Ayurvedic Health benefits of Guelder Rose

  • Difficult Menses: Powder the dried Viburnum Opulus. Boil 2 tablespoons of dried powder in a cup of water for l0-l5 minutes. Drink 2 to 3 times a day. OR: Add quarter teaspoon of Viburnum Opulus tincture in half a glass of water. Drink it 2 to 3 times a day. (Note: It is advised that do not take it during menses. Take this before and after a week of your menstrual period.)
  • Gallstones: Grind dried Viburnum Opulus  Bark. Prepare tea with half teaspoon powder in a cup of water. Take it 4 times a day.
  • Angina: Prepare a decoction of the bark of Viburnum Opulus. Have it two times a day.
  • Brain Stroke: Prepare an infusion of the bark of Viburnum Opulus. Have one cup once a day.
  • Difficult Menses: Grind Viburnum Opulus, Wind Flower and Partridge Berry together.
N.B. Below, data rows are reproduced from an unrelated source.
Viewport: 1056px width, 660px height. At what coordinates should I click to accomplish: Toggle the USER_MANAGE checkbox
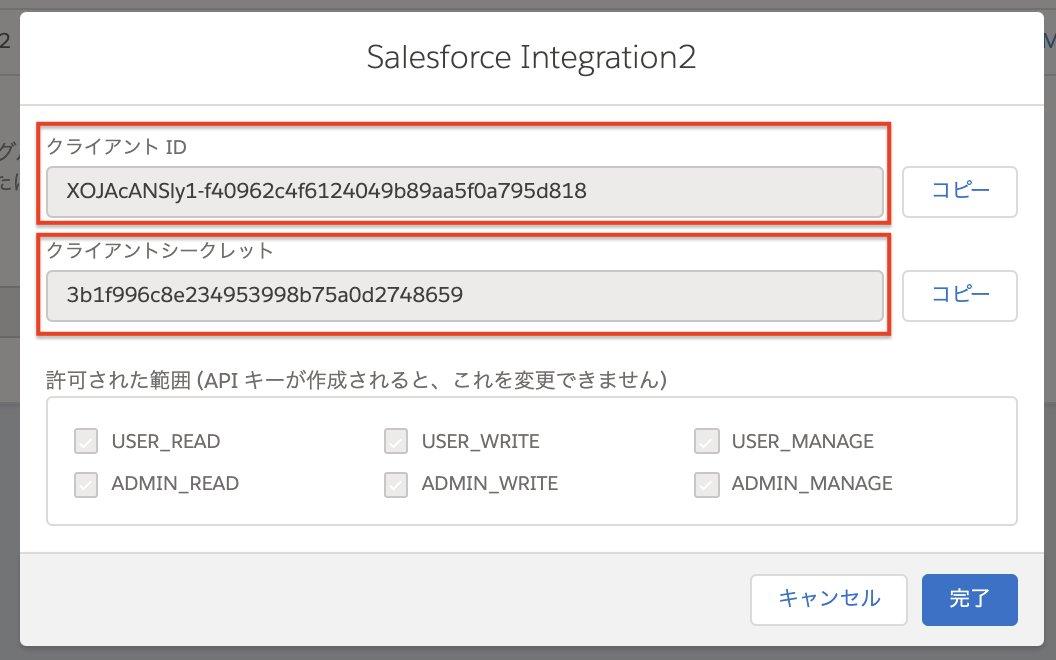tap(706, 441)
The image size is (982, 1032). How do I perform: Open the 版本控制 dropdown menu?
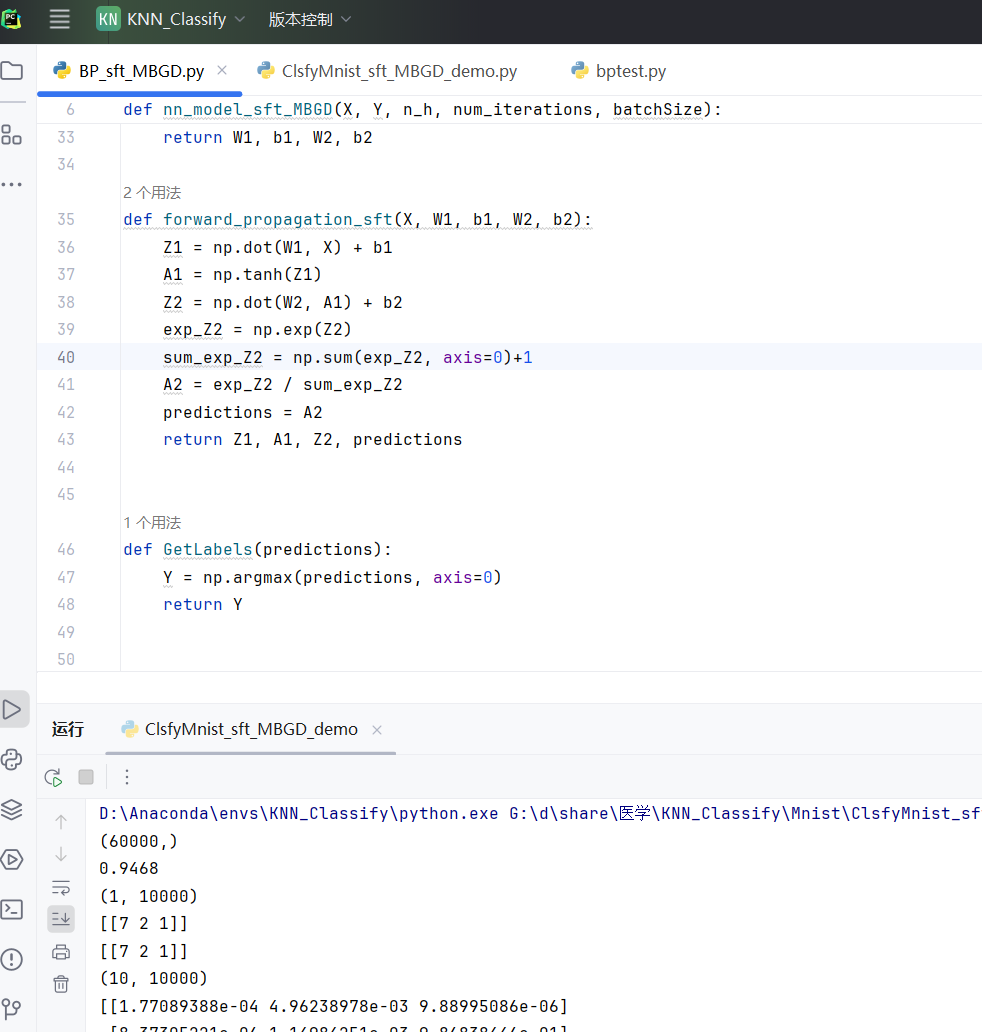[x=310, y=20]
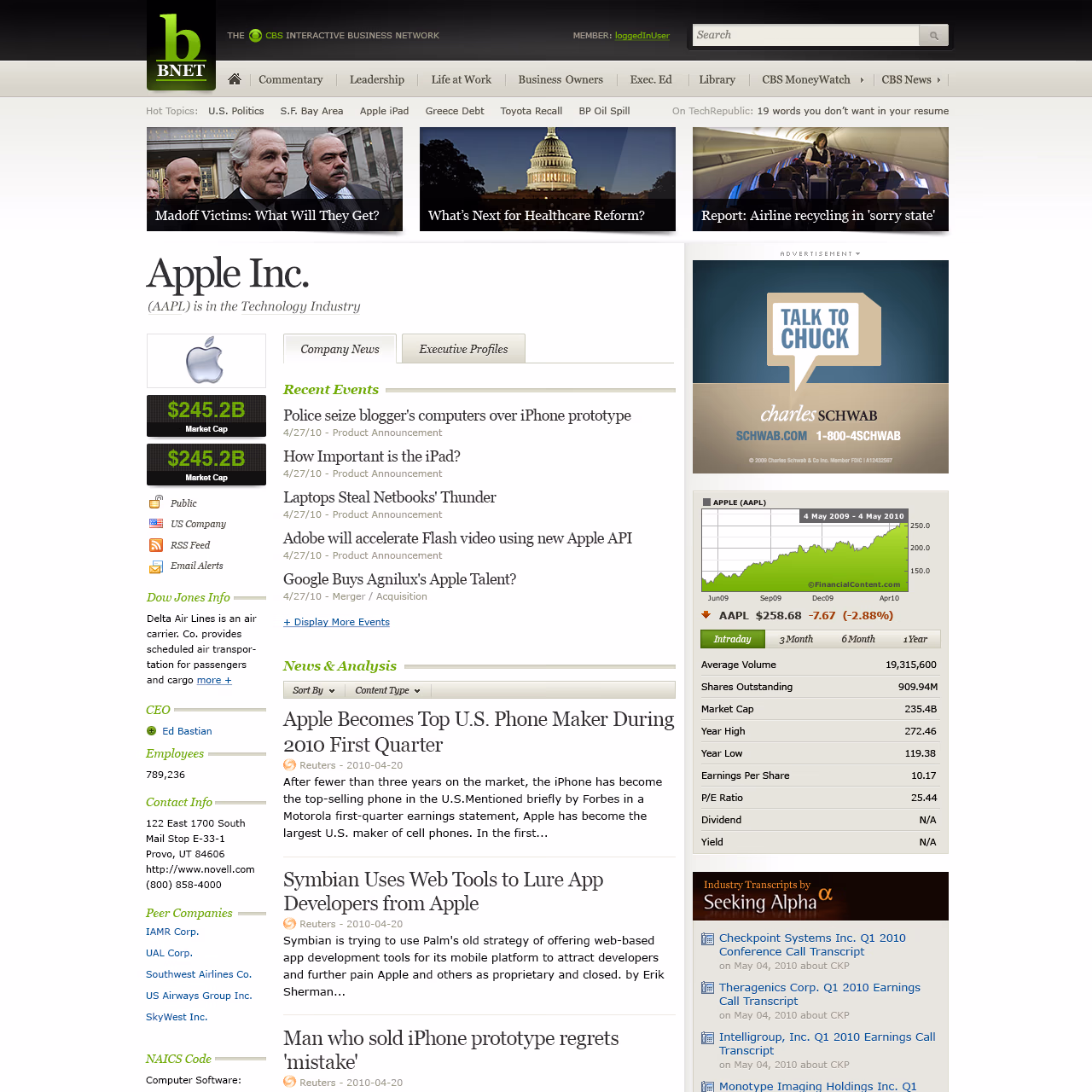Select the 1 Year chart tab

[x=915, y=639]
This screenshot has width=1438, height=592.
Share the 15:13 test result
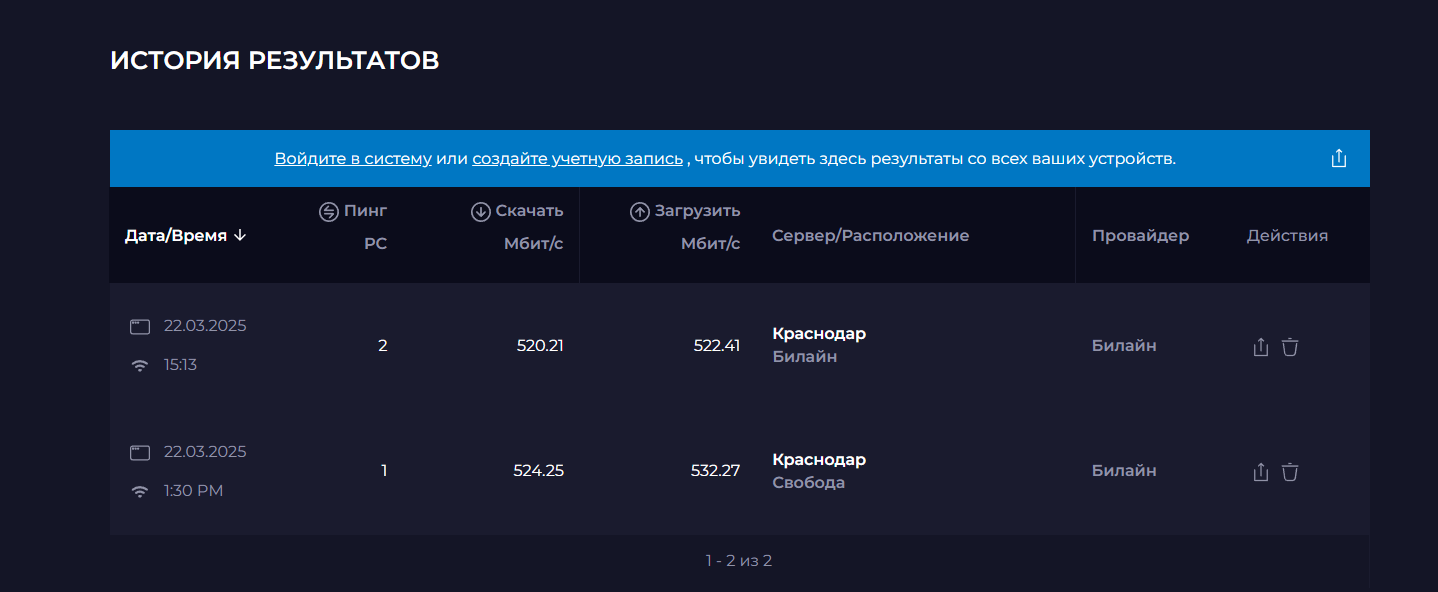[x=1261, y=347]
Take one teaspoon every day for 7 days.
  • Carpal Tunnel Syndrome: Make a decoction of the Viburnum Opulus, St. John’s Wort, Wild yam. Take twice a day.
  • Endometriosis: Grind dried root of Chaste berry, Echinacea, Wild yam, Viburnum Opulus in equal quantity. Take Raspberry leaves and Motherwort leaves in half quantity. Prepare a decoction. Strain. Drink one cup two times a day.

Culinary uses

  • Fruits are used as a substitute for tea or coffee.
  • Fruit can be consumed raw or cooked.
  • It is used as a cranberry substitute in making, jellies, preserves etc.
  • In Canada, the fruits are a popular substitute for cranberries.
  • In Russia, Siberia, and the Ukraine, they are used in drinks, sauces, and cakes.
  • In Turkey, the fermented fruit juice of European cranberry bush is known as “gilaburu”.

Other Facts

  • A red dye is obtained from the fruit.
  • An ink can be made from the dried berries.
  • Plants can be grown as a tall hedge, they are rather bare in winter though.
  • The wood can be used to make skewers.


  • Large quantities of the fruit can cause vomiting and diarrhea.
  • Fruit is of very low or zero toxicity, it only causes mild upsets when eaten unripe or in large quantities.
  • If you are pregnant or nursing, you should consult your healthcare provider before using cramp bark.